Task statement. Set down only these lines, exactly: the line containing "Where should I click to: Tick" and all lines through the end of the data below. Omit pictures.

▽

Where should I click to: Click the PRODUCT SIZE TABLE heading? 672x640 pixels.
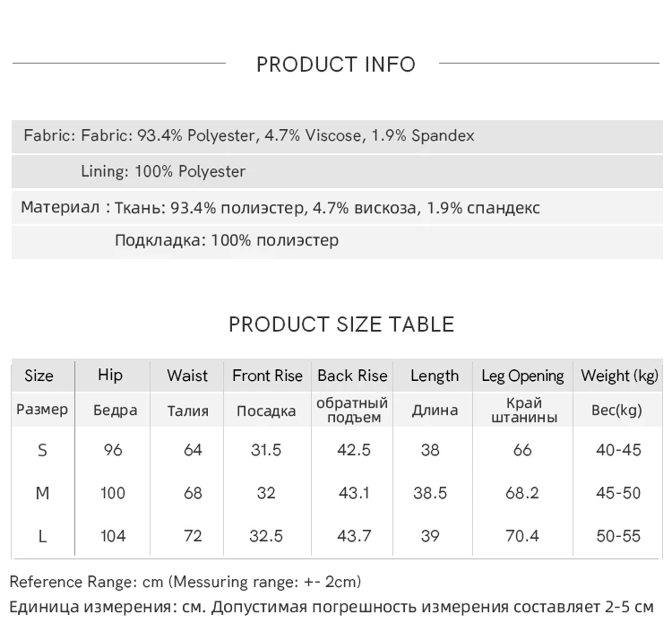tap(341, 324)
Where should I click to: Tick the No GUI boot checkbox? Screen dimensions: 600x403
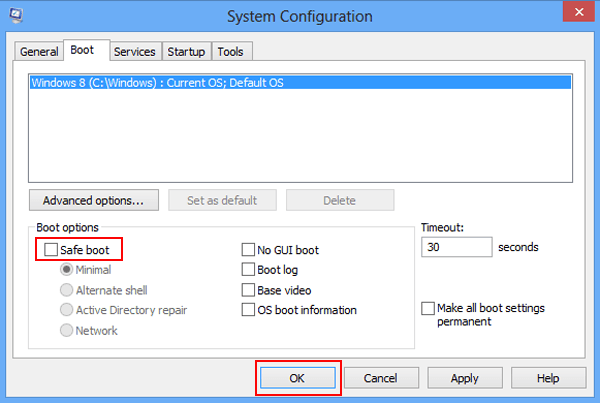coord(249,250)
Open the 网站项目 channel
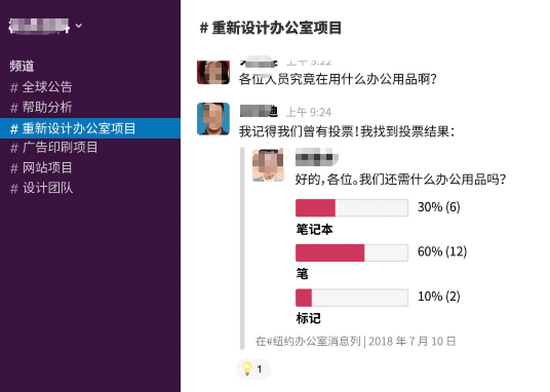Screen dimensions: 550x392 click(x=47, y=168)
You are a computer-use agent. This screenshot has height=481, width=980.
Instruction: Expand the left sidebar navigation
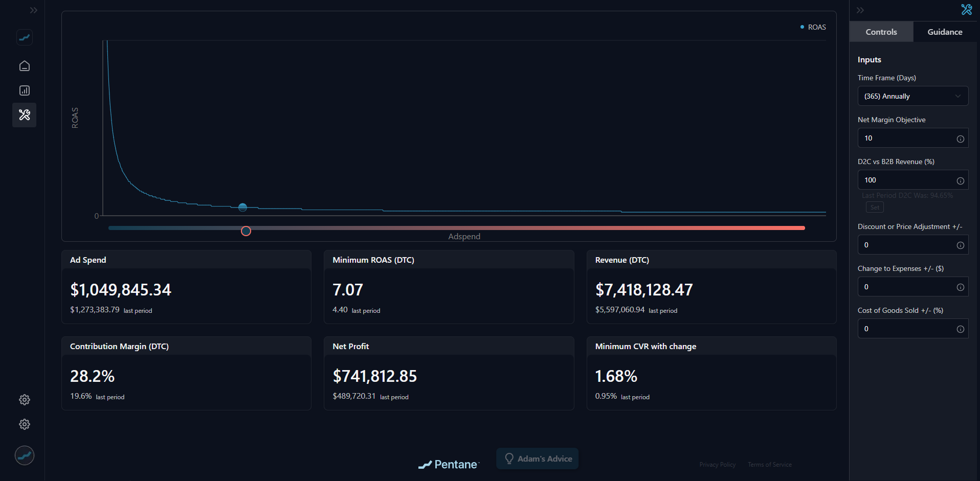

△

Response for this exercise.
Where should I click to: Tick the No GUI boot checkbox? Screen dimensions: 600x403
coord(249,250)
Open the 网站项目 channel
Screen dimensions: 550x392 click(x=47, y=168)
You are a computer-use agent. This screenshot has height=481, width=980.
Instruction: Expand the left sidebar navigation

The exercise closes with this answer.